The amazing story of Henry began many years ago when he was found as a stray kitten on the property of Cathy Conheim in Julian, CA. The little kitten was unable to move his left leg, so Conheim rushed him to a local veterinary hospital where she learned that his leg had to be amputated. Henry quickly recovered from the surgery and became such an inspiration to Conheim that she decided that he could inspire others with physical disabilities as well as teach tolerance and resilience.
The two created several children's books as told from Henry's point of view. The books have been distributed to more than 45,000 people around the world including victims of Hurricane Katrina and to the families of wounded veterans. The books have also been given to help the children's amputee project in Haiti.
According to Conheim, "People speak to animals differently and more openly. Animals are our safe havens, an unending source of unconditional love and acceptance. Whether the animals are real, stuffed, or virtual, they become trusted confidants and helpers." It's for this reason that Henry has touched so many lives. His books have generated more than 50,000 letters from children and adults around the world.
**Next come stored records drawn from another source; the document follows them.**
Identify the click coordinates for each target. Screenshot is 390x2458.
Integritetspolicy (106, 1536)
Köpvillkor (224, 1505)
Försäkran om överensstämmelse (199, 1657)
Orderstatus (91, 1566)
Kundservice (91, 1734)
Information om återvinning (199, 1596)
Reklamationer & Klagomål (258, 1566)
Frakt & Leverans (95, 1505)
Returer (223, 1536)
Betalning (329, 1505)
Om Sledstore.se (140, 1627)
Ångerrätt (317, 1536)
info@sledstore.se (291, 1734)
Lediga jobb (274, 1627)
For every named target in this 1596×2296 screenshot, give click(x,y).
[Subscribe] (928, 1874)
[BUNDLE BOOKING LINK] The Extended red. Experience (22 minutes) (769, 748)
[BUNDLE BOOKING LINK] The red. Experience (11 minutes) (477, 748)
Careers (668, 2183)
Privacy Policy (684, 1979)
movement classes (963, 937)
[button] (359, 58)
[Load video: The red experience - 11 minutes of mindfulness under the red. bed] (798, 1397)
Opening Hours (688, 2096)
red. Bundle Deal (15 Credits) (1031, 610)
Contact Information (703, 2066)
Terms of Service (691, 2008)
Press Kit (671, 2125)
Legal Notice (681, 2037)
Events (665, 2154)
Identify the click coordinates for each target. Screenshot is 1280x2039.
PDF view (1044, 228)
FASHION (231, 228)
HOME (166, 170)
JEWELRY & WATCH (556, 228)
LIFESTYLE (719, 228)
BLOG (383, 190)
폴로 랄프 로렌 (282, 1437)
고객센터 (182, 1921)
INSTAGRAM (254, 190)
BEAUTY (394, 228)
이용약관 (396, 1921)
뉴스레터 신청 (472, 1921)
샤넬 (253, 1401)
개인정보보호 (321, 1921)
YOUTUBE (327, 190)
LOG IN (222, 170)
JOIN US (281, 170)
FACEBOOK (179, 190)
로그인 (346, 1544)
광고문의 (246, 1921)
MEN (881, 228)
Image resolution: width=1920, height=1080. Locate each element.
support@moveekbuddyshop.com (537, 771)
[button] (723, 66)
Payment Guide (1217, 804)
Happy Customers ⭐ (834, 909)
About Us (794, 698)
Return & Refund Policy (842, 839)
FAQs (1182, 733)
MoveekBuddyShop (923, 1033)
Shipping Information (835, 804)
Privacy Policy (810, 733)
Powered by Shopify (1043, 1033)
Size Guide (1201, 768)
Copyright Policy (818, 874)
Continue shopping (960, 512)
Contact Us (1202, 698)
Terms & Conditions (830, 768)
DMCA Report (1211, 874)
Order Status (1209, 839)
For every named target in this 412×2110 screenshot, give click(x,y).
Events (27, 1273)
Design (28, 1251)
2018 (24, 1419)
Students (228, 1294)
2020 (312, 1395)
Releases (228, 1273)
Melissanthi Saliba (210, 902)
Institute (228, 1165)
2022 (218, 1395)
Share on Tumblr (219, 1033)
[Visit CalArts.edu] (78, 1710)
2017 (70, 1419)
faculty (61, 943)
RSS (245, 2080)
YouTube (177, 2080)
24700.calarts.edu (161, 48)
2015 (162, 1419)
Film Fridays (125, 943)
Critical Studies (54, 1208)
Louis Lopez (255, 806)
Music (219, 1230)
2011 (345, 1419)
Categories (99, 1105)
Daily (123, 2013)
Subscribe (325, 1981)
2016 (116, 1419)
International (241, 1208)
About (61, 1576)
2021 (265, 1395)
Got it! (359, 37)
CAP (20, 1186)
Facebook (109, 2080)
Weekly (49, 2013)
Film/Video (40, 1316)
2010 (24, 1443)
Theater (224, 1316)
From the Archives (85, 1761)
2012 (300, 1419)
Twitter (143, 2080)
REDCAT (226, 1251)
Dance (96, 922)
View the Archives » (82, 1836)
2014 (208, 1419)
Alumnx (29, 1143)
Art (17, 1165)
To date, sales from his books have garnered more than $50,000 for local animal welfare groups.
Henry has been name the ASPCA Cat of the Year for his work for animals and people in need. "The ASPCA Human Award winners have demonstrated extraordinary courage and compassion in the face of adversity from natural disasters to man-made crises," ASPCA President and CEO Ed Sayres said. "The ASPCA is proud to honor those who have dedicated their lives to strengthening the human-animal bond.
Henry reaches out to help people of all ages through his website, personal correspondence and through his critically acclaimed books. "I try very hard to teach humans better ways to be," says Henry, "and raise lots of dollars for animals."